D’abord courtois, les échanges s’enveniment et tel un combat de boxe, certains coups pleuvent sur les uns puis sur les autres quant au bon chemin à suivre les siens, si jamais il y en a un. Jamais manichéen, One Night In Miami met un point d’honneur à montrer une multiplicité de points de vue quant à la situation et dépeint de manière cohérente nos quatre figures historiques, leurs paroles et leurs actes imaginés ici ne les dénaturant pas, de même que la partition des comédiens incarnant ce quartet. Eli Goree (Cassius Clay), Kingsley Ben-Adir (Malcolm X), Aldis Hodge (Jim Brown), Leslie Odom Jr. (Sam Cooke) sont irréprochables et se rapprochent de la gestuelle et de l’éloquence des alter-égos qu’ils interprètent tout en apportant une dose de profondeur bienvenue. Nos personnalités sont en quelque sorte démystifiés, leurs songes d’une nuit d’hiver s’évertuant à montrer l’homme derrière le mythe afin de symboliser l’universalisme du message véhiculé. Si les doutes et les divergences d’opinions peuvent venir ternir un instant leurs relations, ce que l’on retient au final est la force de leur amitié, diluant un esprit de communion.

Un point parfaitement retranscrit dans la mise en scène sobre mais efficace de Regina King, qui évite de se contenter de poser sa caméra et de suivre les événements. La réalisatrice joue sur la notion d’unité en enfermant nos protagonistes dans un cadre chaleureux – grâce à la photographie classieuse de Tami Reiker – où tous peuvent exister et s’exprimer, opérant de subtils changements dans sa composition de l’espace lorsque les rapports de force du groupe au fur et à mesure que les discussions s’intensifient. Si l’on reconnaît que la sensation d’assister à la retransmission d’une pièce de théâtre se fait de temps à autres ressentir, le résultat à l’écran est tout de même fluide grâce à l’apport mais d’une introduction et d’une conclusion sans oublier deux trois séquences hors de l’hôtel, à l’image du concert a capella de Sam Cooke qui symbolise ce sens de la communion. Qu’importe les désaccords, l’union prédomine.

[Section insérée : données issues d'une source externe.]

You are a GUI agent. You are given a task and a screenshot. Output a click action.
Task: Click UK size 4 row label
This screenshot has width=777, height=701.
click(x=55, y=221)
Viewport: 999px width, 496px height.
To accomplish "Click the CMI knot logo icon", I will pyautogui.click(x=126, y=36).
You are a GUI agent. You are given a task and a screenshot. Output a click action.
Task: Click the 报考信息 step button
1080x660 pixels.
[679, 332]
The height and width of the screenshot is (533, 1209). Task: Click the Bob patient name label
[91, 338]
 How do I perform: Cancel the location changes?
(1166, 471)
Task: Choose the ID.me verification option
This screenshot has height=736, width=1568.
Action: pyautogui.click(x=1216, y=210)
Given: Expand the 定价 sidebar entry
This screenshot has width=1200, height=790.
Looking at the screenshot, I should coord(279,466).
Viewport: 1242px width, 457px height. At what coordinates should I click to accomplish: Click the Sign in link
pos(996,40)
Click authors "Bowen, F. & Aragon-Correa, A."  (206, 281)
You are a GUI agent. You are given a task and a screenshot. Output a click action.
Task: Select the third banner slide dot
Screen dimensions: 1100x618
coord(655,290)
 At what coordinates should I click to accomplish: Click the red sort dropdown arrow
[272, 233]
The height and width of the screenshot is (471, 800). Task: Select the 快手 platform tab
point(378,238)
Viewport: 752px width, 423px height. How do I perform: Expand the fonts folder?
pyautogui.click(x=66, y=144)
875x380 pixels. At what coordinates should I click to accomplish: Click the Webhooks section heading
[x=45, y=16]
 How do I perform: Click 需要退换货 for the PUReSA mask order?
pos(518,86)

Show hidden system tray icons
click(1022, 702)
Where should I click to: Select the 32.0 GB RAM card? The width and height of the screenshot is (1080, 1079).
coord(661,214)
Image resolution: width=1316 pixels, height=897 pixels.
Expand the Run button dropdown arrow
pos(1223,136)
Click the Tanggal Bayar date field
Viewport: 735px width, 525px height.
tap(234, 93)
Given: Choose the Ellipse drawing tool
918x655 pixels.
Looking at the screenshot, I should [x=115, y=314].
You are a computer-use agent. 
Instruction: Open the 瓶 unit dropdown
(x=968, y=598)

Avec One Night In Miami, Regina King signe un premier long-métrage réussi dans son ensemble, adaptant avec brio la pièce de Kemp Powers, qui officie d’ailleurs au scénario. Bénéficiant d’une réalisation léchée et d’une écriture maitrisée, auquel se greffe la partition sans faille d’une distribution investie, ce drame engagé nous rappelle avec force que le combat pour les droits civiques et l’égalité sont d’une importance capitale car malgré les décennies et les avancées sociales, force est de constater les discriminations sont malheureusement toujours présentes.